Cool, thanks.... was a bit too tired to rtfm yesterday....

rac wrote:
From an information theory point of view, a message digest that is guaranteed to be unique for any file would have to be equivalent to a lossless compression of that file. In other words, the best you could do with current tools would be to bzip the file and use that as the digest, which (given your file sizes) is totally impractical.

I would recommend 160-bit SHA1 message digests over 128-bit MD5, but either should be acceptable for normal use. The likelihood of an edit to a file causing it to generate the same SHA1 or MD5 sum as before is small enough to ignore, IMO. When you're using a message digest function as a key in a database or something is when you have to worry about collisions, when the domain of potential documents is large. When you have a filename to make partial identification, the chance of collision is much less.

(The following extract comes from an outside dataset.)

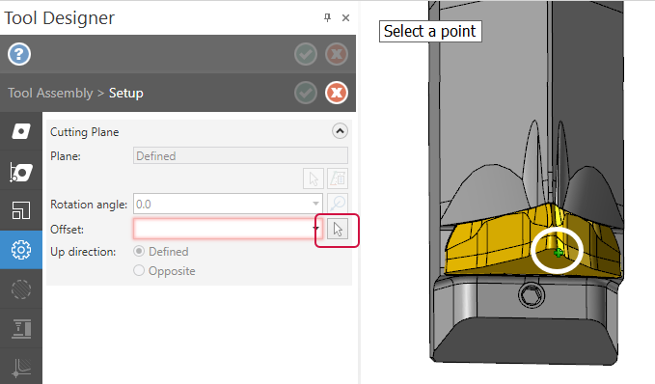Select the gear Setup sidebar tab
The width and height of the screenshot is (655, 384).
coord(21,250)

I actually hit a few identical cases of md5 sums that are not unique across files. But as you stated, the file names combined with the md5 sum is a damned good shot a identifying a unique file.

rac wrote:
This might just be a shell quoting problem. Can you enclose the file names in quotes before passing it to the shell? Or, if you're already in Perl, for example, you can pass the arguments to the system() or exec() functions, and it will call execve for you, bypassing the shell entirely.


Yeah...well..if I had been in Perl it would have been somthing like \Q [studd] \E...but I'm not doing this in Perl (using a combination of grep, cut and sed for the moment)

Thanks for the pointers!...will try to fiddle a script that uses filenames AND md5sums to identify unique files and then strip the file name, add the quotes to non-alpha characters and perform the move on the file :)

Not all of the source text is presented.